Now, democracy not only provides for disagreement but demands it. In his book Essentials of Democracy, A.D Lindsay writes that democracy “does not only tolerate difference, it implies and demands it.”

But this democratic tenet presupposes a number of things:

  1. That the disagreements will be argued out on the basis of facts and logic;
  2. that the disagreements are argued in good faith;
  3. that the disagreements are conducted with scholarly reasonableness, and
  4. that the disagreements are conducted with respect and appropriate decorum.

One can easily see why these assumptions are crucial.
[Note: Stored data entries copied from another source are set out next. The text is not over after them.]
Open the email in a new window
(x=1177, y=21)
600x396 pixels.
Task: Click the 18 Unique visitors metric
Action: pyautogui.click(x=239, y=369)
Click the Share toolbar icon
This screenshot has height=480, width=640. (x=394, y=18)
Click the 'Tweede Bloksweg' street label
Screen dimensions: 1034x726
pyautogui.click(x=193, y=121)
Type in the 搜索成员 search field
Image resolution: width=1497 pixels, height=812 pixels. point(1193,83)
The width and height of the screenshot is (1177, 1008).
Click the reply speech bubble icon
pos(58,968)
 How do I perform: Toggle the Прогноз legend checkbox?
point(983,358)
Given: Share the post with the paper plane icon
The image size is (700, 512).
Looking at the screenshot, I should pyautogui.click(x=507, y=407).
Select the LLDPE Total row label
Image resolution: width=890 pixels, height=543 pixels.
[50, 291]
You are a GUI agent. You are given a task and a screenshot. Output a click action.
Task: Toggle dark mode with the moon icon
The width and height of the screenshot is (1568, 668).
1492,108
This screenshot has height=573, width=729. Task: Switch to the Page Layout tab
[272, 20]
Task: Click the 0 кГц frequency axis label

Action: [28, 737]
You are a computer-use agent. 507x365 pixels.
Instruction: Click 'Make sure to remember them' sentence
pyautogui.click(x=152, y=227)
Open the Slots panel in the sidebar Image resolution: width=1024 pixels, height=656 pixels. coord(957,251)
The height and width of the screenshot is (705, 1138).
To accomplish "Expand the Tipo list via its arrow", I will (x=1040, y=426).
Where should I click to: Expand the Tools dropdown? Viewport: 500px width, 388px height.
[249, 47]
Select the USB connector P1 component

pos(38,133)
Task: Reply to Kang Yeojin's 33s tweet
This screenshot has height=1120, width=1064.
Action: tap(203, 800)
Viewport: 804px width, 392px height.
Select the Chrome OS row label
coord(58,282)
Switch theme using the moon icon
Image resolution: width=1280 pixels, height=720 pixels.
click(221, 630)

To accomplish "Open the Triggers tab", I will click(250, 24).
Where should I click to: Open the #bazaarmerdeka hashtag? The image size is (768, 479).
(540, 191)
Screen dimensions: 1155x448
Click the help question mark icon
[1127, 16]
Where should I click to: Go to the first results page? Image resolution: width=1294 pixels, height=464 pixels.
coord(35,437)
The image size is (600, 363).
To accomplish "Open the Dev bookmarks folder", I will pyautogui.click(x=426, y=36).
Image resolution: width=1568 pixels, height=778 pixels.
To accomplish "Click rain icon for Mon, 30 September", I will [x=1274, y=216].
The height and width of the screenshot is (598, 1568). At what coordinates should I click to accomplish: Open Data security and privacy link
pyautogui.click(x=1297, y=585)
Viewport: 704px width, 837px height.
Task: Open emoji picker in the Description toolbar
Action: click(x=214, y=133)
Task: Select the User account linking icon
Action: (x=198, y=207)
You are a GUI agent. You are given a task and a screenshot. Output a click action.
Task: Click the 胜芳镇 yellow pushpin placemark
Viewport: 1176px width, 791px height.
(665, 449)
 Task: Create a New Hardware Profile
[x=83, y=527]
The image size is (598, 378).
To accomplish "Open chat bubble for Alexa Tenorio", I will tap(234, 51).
First, they ensure that debate on matters of public policy enlightens the public, not confuses it.

Second, they ensure that such discussions have as their object achievement of the greatest good for the greatest number of people.

Third, that participants in the discussions remain civil to each other, and therefore bring honour to their positions and the country. The overall result of such discussions is a vibrant population, proud of itself and willing to recommit itself to the national development project.

The sugar debate has violated every one of the assumptions above and, therefore, key issues have remained muddled.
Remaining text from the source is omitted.